Положение, в которое зашло дело после 2 февраля 1822 года, оказалось для него крайне неприятным: он сам захлопнул за собой ловушку!..
Заявление Константина от 14 января 1922 года давало царю полное право принять решение о переходе престолонаследия к Николаю. Но он лишился этого права после собственного письма от 2 февраля — ведь право решения теперь предоставлялось Константину!
Разумеется, царь, как и любое иное юридическое лицо, имел право в дальнейшем изменить свое собственное решение. Юридически это было возможно, но этически — нет! Если бы это произошло, то Константину оставалось бы только покориться — ведь его якобы добровольное заявление от 14 января пока никем пересмотрено не было, хотя Александр 2 февраля сделал такую возможность допустимой. Константин, однако, имел бы полное право с документами в руках доказать, что царь неверен собственному слову, а потому поступает бесчестно, на что Константин и пытался намекнуть еще в послании от 14 января! Моральное противоборство между Александром и Константином безоговорочно выигрывал последний. Он его и выиграл, признания чего до сих пор не удосужились сделать историки.
С некоторым опозданием Александр понял, что всеми предпринятыми демаршами только ухудшил собственное положение: теперь не он сам, а Константин держит в руках решение вопроса о том, кому быть наследником российского престола — как, собственно говоря, и обстояло дело еще до января 1822 года. Хуже же стало потому, что уже и о тени добрых отношений братьев теперь уже никак не могла идти речь. О возможности самому Александру распоряжаться судьбой трона, как он это себе позволил в 1819 году, беседуя с Николаем, речи также уже идти не могло. Отчасти поэтому и Николай не смог удостоиться откровенного разговора с царствующим братом — при полном объяснении последнему пришлось бы пойти на унижающие его признания.
Но Александр смиряться не хотел, тем более, что теперь демонстративное (в очень узком кругу посвященных, конечно!) нежелание Константина окончательно решить вопрос о престолонаследии заставляло подозревать и иные его тайные намерения. На подозрения, как мы знаем, Александр был скор.
В августе 1822 и в начале следующего года Александр дважды посетил Варшаву (по дороге за границу: в Вену и далее на конгресс «Священного союза» в Верону — и назад), и имел возможность беседовать с братом и наедине, и как угодно. Понятно, что сам Александр не мог вновь возвращаться к вопросу о престолонаследии после предоставления права решения Константину. Но и последний, как совершенно очевидно, не стал прояснять своих намерений — по сути это могло восприниматься как довольно угрожающее поведение.
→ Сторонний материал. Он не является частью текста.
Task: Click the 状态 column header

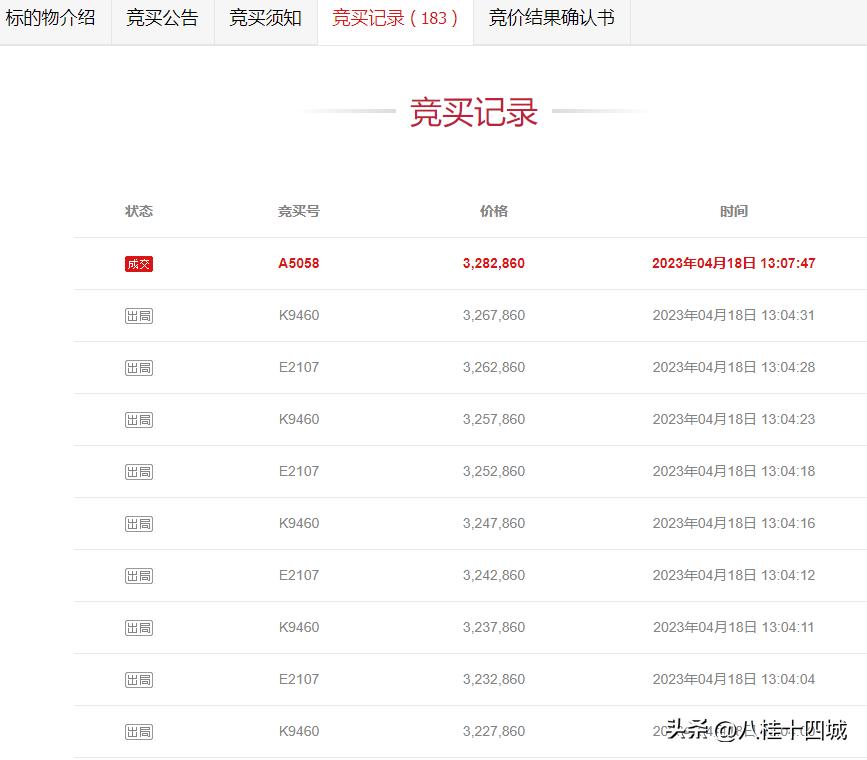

Во время этой поездки российского императора за границу Меттерних заметил резкие изменения, происшедшие с ним — «утомление жизнью»; переживания последних двух лет дались Александру очень недешево!
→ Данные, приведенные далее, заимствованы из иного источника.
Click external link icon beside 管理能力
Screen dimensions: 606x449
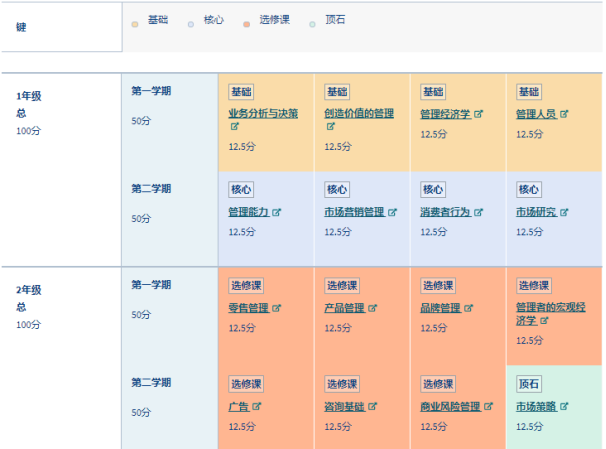277,212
Были ли основания у Александра подозревать Константина в недобрых намерениях? Вероятно — были.
«О заговоре кричали на всех перекрестках», — позже писал А.С. Пушкин, хотя это, конечно, поэтическое преувеличение. Все же круг действительно информированных и причастных был достаточно широк.
После декабря 1825 года Николай I всерьез терялся в догадках: не были ли заговорщиками Н.С. Мордвинов, М.М. Сперанский, А.П. Ермолов, П.Д. Киселев и целый ряд других. Ничего достоверного вроде бы установить не удалось: все они были предельно осторожны, а жестокость возможной расправы не способствовала их откровенности.
Круг подобных деятелей, как упоминалось, более всего беспокоил и Александра I. Недаром постоянно сменялся состав его ближайших помощников; на первых ролях теперь закрепились Аракчеев и Канкрин, а оставшиеся соратники юности и молодости императора (П.А. Строганов умер в 1817 году), не исключая А.Н. Голицына, были отодвинуты во второй-третий ряд. В 1823 году и В.П. Кочубей слетел с поста министра внутренних дел. В апреле 1823 П.М. Волконский был заменен Дибичем. Волконский, уехавший после этого в Париж, писал оттуда письма, в которых отмечалась уверенность, что их негласно вскрывают и читают — и делают это по приказу императора. Милорадович же, которого никто не числил в кругу опальных этого времени, был особенно дружен с Константином Павловичем еще со времен Итальянского похода 1799 года.